◆ SUPPLIED TEXT:

So I've tried to cobble together a rough crib sheet for Crews' anti-philosophical poetics.  Think of it as A Few Donts for an Imagiste, a century later.

1. Don't be philosphical. Whatever that actually means.

2. Names, people!  Titles.  Poems with titles, good.  No titles, bad.

3. Places.  See 2 above.  Disregard this rule if your poem is about your dad.

4. Your language should have the "power to change!"

5. The poem must not successfully resist the intelligence.  In fact, it should require very little intelligence. And please don't bore the reader with notes, references, allusions.  "The reader" has been at work all day, his feet are killing him, and he needs to get dinner on the table by 6 pm.

6. Address, whenever possible, other poets condescendingly by referring to them by way of backhanded compliments.  For example, "young writer" is a good one.  This is really fun if you are actually younger than the poet you're reviewing.

◆ DIRECTIONS:
A. Please output the stretch of the crib sheet from "1. Don't be" through "table by 6 pm.", copied word for word.
B. For each statement, answer yes or no on whether the crib sheet supports it, and quote the words that decide it. (i) The rule about places may be disregarded when the poem is about your dad. (ii) Poems without titles are approved. (iii) The reader needs to get dinner on the table by 7 pm.

◆ INPUT DATA:
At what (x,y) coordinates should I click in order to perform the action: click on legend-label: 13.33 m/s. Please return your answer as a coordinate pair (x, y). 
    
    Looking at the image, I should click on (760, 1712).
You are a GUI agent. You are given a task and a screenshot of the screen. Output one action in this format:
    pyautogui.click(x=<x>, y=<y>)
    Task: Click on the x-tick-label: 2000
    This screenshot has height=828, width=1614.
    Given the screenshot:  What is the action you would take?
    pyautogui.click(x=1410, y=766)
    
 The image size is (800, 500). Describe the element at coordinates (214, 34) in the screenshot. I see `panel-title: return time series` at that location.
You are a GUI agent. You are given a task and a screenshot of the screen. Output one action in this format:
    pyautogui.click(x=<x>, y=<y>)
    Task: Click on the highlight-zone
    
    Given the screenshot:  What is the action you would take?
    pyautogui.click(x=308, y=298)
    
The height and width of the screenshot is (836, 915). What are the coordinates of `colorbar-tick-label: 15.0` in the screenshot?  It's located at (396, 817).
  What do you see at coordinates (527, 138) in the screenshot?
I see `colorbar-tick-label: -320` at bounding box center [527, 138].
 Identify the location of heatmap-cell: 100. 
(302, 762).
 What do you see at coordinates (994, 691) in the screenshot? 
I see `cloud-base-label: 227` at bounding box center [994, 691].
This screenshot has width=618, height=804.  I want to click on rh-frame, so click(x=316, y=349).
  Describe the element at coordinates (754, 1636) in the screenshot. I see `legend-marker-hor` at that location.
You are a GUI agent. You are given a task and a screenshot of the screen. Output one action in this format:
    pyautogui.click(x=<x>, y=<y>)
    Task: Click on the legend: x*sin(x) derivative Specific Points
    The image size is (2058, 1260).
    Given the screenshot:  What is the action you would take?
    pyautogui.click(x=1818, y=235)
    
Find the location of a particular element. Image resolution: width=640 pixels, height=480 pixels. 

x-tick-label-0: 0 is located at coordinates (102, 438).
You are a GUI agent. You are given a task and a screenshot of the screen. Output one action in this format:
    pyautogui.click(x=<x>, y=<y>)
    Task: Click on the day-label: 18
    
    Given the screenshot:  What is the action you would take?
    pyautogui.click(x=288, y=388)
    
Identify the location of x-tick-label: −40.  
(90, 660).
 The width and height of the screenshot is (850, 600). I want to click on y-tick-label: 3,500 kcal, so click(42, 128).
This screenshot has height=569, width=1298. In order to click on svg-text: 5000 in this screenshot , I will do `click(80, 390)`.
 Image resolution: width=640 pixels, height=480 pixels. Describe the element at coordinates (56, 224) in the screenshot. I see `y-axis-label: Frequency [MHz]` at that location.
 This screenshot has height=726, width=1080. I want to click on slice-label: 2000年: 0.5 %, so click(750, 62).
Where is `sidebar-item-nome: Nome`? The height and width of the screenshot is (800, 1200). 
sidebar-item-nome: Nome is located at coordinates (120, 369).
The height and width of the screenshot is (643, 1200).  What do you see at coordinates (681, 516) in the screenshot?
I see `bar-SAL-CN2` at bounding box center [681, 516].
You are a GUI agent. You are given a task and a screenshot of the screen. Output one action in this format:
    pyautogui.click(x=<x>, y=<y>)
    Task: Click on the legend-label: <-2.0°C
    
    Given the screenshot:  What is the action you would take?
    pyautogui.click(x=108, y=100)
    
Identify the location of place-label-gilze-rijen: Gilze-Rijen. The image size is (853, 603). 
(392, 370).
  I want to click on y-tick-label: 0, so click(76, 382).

◆ ANSWERS BY ITEM:
A.
1. Don't be philosphical. Whatever that actually means.

2. Names, people!  Titles.  Poems with titles, good.  No titles, bad.

3. Places.  See 2 above.  Disregard this rule if your poem is about your dad.

4. Your language should have the "power to change!"

5. The poem must not successfully resist the intelligence.  In fact, it should require very little intelligence. And please don't bore the reader with notes, references, allusions.  "The reader" has been at work all day, his feet are killing him, and he needs to get dinner on the table by 6 pm.

B.
(i) Yes: "Disregard this rule if your poem is about your dad."
(ii) No: "No titles, bad."
(iii) No: "he needs to get dinner on the table by 6 pm."